Threads: Context, Learning
Relevant recent posts: 2/14/2011 Unconscious Learning
5/13/2011 A frame for how we learn
When he dropped the idea of fixing his own swing and decided to take on a new teacher, his third since turning professional in 1996, Tiger Woods warned everyone who would listen: There is no quick fix. That was last August, and he was telling the truth.
— Larry Dorman, New York Times, 3/9/2011
What if we don’t like something that we do on autopilot, like our golf stroke that hasn’t improved for years? Or some aspect of our behavior we don’t like but seem unable to change?
How do we open up old learnings that have been on autopilot, separate what’s useful from what is no longer useful, and continue to build on what we’ve already learned? This blog entry continues where the previous post left off (see “A frame for how we learn.” ).
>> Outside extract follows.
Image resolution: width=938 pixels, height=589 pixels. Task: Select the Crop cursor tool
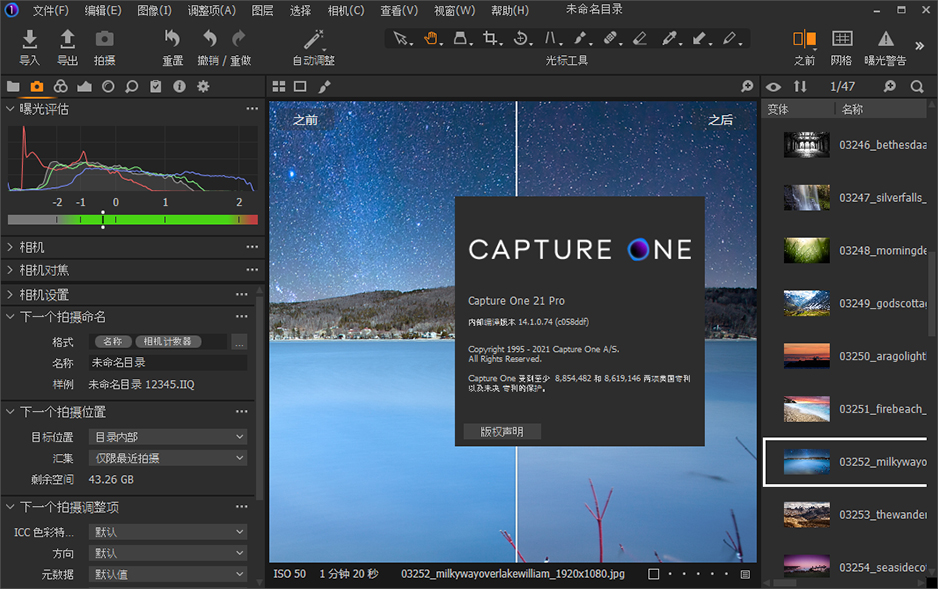pos(490,39)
Old frame: Galton’s wall—abilities are innate and limited
Many people thought that, for a given individual, there were upper bounds of innate ability. In the mid-1800s, Sir Francis Galton argued that a person could improve at mental and physical activities until he hit a wall, beyond which “he cannot by any education or exertion overpass” (Foer, 2011).
New frame: A lot of what we’ve learned functions on autopilot
Let’s cast this in terms of the frame we developed in the previous entry about how we learn, again, using typing: Once we learn typing “good enough”—given the circumstances in which we are learning it—our ability goes on autopilot. Once it goes on autopilot, learning stops and we can use our ability without having to think about it. In terms of our frame, Galton’s wall implies that once something goes on autopilot it stays unchanged and on autopilot forever. That turns out not to be the case. Here are several examples.
What’s on autopilot can be opened and learning can continue
Assume you type well enough for writing a blog and emailing. Now you are jazzed about starting a low-overhead business in which you transcribe recordings of business meetings. How do you boost your current 50 words per minute (wpm) with one or two errors to 120 wpm with less than one error? Are your typing skills forever locked to what’s already on autopilot?
Of course not. But you may have to start over in learning to use your fingers with the kind of efficiency, speed, and accuracy your new goal requires. Assuming you undertake this task (which may require the rigor of taking a formal typing course), once you learn it good enough for accomplishing what you want, it all goes on autopilot again.
Refining what has been good enough: Derek Jeter’s swing
Derek Jeter has been the shortstop for the New York Yankees since 1995. His production as a batter has made him the clear choice for lead-off hitter since 2009. He is 36, relatively old for the demands of the sport, and his reflexes are a hair slower than they used to be. The past several seasons he has not gotten the bat to the ball as quickly nor as accurately as he once did.
Before the beginning of the 2011 season, Jeter worked with a batting coach studying videos of his at-bats, deconstructing what had worked good enough on autopilot for so long. He learned that tightening his swing by changing his stance and eliminating a habitual lifting and lower of his left foot would give him an additional few hundredths of a second as the ball approaches.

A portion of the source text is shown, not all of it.